ACTIVITY
Reproduce the entire listing exactly as written, apart from its pictures.

---*---

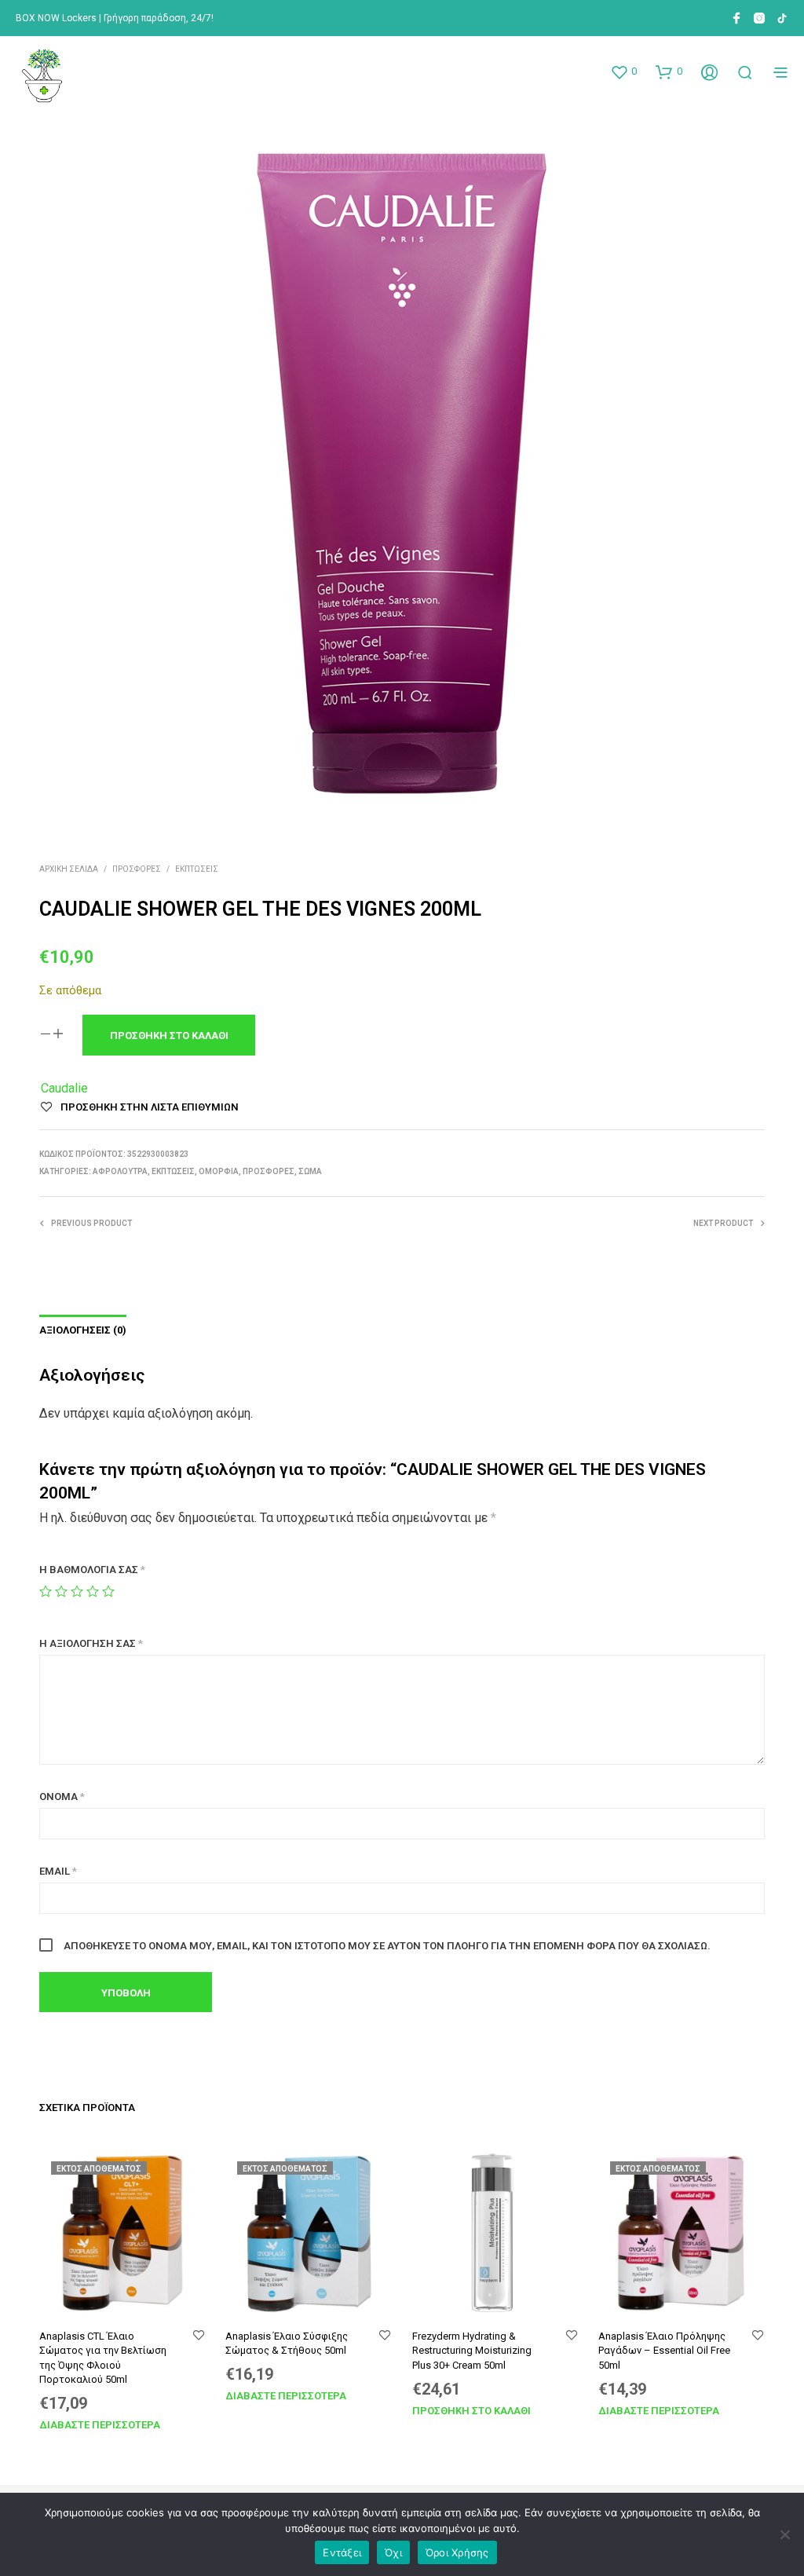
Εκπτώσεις (196, 869)
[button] (623, 71)
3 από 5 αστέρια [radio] (77, 1591)
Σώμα (310, 1171)
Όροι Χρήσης (457, 2552)
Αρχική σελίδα (68, 869)
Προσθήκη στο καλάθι (471, 2411)
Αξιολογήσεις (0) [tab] (82, 1330)
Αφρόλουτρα (120, 1171)
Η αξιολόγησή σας (91, 1643)
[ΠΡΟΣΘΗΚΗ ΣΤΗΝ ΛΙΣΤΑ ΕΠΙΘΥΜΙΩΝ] (199, 2336)
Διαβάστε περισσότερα (99, 2425)
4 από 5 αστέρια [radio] (92, 1591)
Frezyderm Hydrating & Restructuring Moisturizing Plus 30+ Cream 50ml (472, 2350)
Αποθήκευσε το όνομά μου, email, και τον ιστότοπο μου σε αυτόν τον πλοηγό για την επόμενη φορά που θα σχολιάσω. (387, 1946)
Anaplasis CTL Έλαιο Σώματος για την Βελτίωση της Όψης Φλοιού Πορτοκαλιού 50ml (102, 2357)
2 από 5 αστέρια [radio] (61, 1591)
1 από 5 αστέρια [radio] (45, 1591)
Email (58, 1871)
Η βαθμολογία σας (92, 1569)
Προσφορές (136, 869)
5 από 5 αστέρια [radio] (108, 1591)
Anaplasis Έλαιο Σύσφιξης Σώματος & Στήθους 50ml (286, 2343)
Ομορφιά (219, 1171)
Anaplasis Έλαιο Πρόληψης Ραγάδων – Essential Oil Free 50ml (664, 2350)
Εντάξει (342, 2552)
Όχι (393, 2552)
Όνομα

---*---

SOLUTION FOR THIS EXERCISE
Εκπτώσεις (196, 869)
[button] (623, 71)
3 από 5 αστέρια [radio] (77, 1591)
Σώμα (310, 1171)
Όροι Χρήσης (457, 2552)
Αρχική σελίδα (68, 869)
Προσθήκη στο καλάθι (471, 2411)
Αξιολογήσεις (0) [tab] (82, 1330)
Αφρόλουτρα (120, 1171)
Η αξιολόγησή σας (91, 1643)
[ΠΡΟΣΘΗΚΗ ΣΤΗΝ ΛΙΣΤΑ ΕΠΙΘΥΜΙΩΝ] (199, 2336)
Διαβάστε περισσότερα (99, 2425)
4 από 5 αστέρια [radio] (92, 1591)
Frezyderm Hydrating & Restructuring Moisturizing Plus 30+ Cream 50ml (472, 2350)
Αποθήκευσε το όνομά μου, email, και τον ιστότοπο μου σε αυτόν τον πλοηγό για την επόμενη φορά που θα σχολιάσω. (387, 1946)
Anaplasis CTL Έλαιο Σώματος για την Βελτίωση της Όψης Φλοιού Πορτοκαλιού 50ml (102, 2357)
2 από 5 αστέρια [radio] (61, 1591)
1 από 5 αστέρια [radio] (45, 1591)
Email (58, 1871)
Η βαθμολογία σας (92, 1569)
Προσφορές (136, 869)
5 από 5 αστέρια [radio] (108, 1591)
Anaplasis Έλαιο Σύσφιξης Σώματος & Στήθους 50ml (286, 2343)
Ομορφιά (219, 1171)
Anaplasis Έλαιο Πρόληψης Ραγάδων – Essential Oil Free 50ml (664, 2350)
Εντάξει (342, 2552)
Όχι (393, 2552)
Όνομα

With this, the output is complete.